This last year I’ve read 171 books (in 2018 I read 154), most of them are old friends, but some are brand new reads. I’ve not baked near as much as usual (today I did make an odd batch of cookies, it only made about 4 and a half dozen). I did get much of mom’s house cleaned, even if there is so much left it makes me want to scream! I’ve spent hundreds of dollars on that place and mum with no to little hope of recouping any of it. I’ve not heard from the IRS to see if they are going to seize her property. It is in my name, so I’ll just go on like it does belong to me and go from there. I do not have all my holiday cards sent, I reckon I’ll finish that in the New Year. (Last year I didn’t send more than a few, so getting out more is a positive step.) I created new gardens and was a part of a November/December cycle of sick. I purchased a fitted bra, ran off and met mushers, and realised how people will step up to help in the most frustrating of times. There are a great many good people in the world, I’ve met quite a few this last summer. It has been a year with more positive than not and I am grateful.
The oddest thing. I’m a fretter. (It makes for a good story later) I tend to whine (like my followers don’t know that! Lol). I tend to fold up into naps when the chips are down and hide in fiction. The other day I got the oracle fairy cards I have and stood outside with no real question to have answered other than vague thoughts of the future and what might be next. I shuffled and dealt myself three cards and came inside to set them down on the table. I don’t know much about reading these fairy cards, I have a tiny notebook that has meanings inside.
The first card was upside down. This (the booklet says) means it is difficult. The card was ‘Rise above problems’. To step back, let go and be at peace. The second card was also upside down. It read ‘New Opportunities’. This one had a drawing of an open window on it telling me to stop looking for a door and take the window. To trust and to go to new places. The last one was face up and was ‘Breaking Free’. To stop being afraid and let go, although this one also talked about being responsible. The odd part? I’ve been seeing and hearing these thoughts all around me. In books I’ve been reading, in sermons, in other blogs I have read in my email. To stop being afraid and to let go and to be myself. To let go of what might happen with the house and just do what I can. To trust those around me instead of just existing with them. I am not the horrid person I think I am (although, there is a FB quiz that tells your inner you and your outer self. Outside I’m Snow White, inside I’m Darth Vader!)

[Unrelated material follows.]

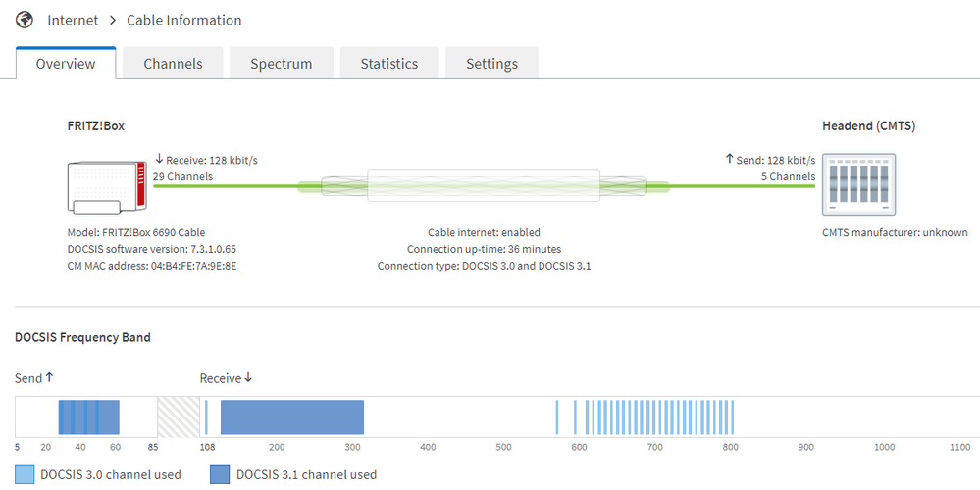Go to the Settings tab
This screenshot has width=980, height=490.
[491, 64]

It is easy for me to get back into that person who serves and does and pushes herself away for others. I know I am a fortunate person. I have nothing to do except chores. I can read or play word games that annoy me because what the heck does that word mean and why did they use it and not something normal that won’t play anyway? (sorry, bit of a pet peeve there) Granted, I often am ignored and at the same time, I’m noticed.
Little Bear helped me research the Christmas present I wanted and he made sure to get it for me with his dad on Black Friday. The Craftsman gave me cash to help pay for a passport and Little Bear gave me a gift card for Amazon that I will use to get gifts for my family for birthdays. (because any of ‘my’ money needs to be spent on the house) I did not get a stylus or the energy bars I suggested might be nice stocking stuffers. No matter, as Little Bear said, I can use the Amazon card and get a box of styluses! So, yes, I am fortunate. Jake is using a lot of things she’s conned from mum’s and tells me this via fb or in brief calls. The antique dishes and silver and crystal and furniture. I’m glad they seem to be making her happy. She’s losing weight (now I’m the fat one! lol), spent a weekend in Seattle with her oldest, and seems to be busier than ever. I hope she can pen time to help me into her schedule next summer, but if not, it will be ok. I’ve learned how to wait, but I’ve also learned not to. Life happens in spite of what we want!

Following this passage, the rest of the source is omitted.